● **TASK TO COMPLETE**
Reproduce exactly, from the data that follows, the line with "Our Projects (58, 2539)", the line with "Conditions (60, 840)", and every line that lies between them.
RECORD SET Start Marker
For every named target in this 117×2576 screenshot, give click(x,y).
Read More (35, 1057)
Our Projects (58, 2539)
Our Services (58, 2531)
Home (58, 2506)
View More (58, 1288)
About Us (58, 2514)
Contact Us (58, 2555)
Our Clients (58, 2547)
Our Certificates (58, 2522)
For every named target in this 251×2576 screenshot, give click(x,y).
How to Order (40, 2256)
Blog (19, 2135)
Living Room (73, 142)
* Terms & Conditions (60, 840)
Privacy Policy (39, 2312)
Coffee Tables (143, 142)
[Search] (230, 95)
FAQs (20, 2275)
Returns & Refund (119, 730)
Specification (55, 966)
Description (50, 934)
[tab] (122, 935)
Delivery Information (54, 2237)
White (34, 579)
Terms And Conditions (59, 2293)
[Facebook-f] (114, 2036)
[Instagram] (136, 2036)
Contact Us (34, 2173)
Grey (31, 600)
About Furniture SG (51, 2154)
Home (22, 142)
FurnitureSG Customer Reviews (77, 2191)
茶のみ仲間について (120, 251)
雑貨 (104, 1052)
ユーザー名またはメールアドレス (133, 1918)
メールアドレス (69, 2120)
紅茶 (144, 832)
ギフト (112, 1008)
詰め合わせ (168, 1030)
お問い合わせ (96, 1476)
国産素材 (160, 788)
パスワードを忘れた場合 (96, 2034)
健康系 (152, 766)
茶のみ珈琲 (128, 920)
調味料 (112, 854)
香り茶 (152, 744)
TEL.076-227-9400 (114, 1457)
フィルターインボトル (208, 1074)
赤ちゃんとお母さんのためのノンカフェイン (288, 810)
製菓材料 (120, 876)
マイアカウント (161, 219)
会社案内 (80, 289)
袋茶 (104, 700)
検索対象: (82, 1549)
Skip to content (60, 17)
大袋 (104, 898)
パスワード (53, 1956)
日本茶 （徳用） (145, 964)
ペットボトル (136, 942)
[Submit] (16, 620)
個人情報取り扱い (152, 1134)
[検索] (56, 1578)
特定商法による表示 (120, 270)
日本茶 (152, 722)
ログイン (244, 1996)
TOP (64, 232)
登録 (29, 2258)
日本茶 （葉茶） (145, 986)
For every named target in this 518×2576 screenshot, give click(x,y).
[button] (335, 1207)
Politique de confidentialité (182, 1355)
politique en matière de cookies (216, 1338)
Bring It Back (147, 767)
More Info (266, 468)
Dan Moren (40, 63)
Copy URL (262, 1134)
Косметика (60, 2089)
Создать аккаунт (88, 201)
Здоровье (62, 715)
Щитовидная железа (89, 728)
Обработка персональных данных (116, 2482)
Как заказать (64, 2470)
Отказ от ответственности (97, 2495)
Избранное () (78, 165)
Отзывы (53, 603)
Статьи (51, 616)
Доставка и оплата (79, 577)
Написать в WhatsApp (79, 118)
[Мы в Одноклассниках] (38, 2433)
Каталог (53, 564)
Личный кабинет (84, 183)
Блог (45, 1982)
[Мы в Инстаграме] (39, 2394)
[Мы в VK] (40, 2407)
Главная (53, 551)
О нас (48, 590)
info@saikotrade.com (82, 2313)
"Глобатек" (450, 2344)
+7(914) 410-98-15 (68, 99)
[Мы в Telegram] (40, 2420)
RECORD SET End Marker
● **RESPONSE TO THIS TASK**
Our Projects (58, 2539)
Our Services (58, 2531)
Home (58, 2506)
View More (58, 1288)
About Us (58, 2514)
Contact Us (58, 2555)
Our Clients (58, 2547)
Our Certificates (58, 2522)
For every named target in this 251×2576 screenshot, give click(x,y).
How to Order (40, 2256)
Blog (19, 2135)
Living Room (73, 142)
* Terms & Conditions (60, 840)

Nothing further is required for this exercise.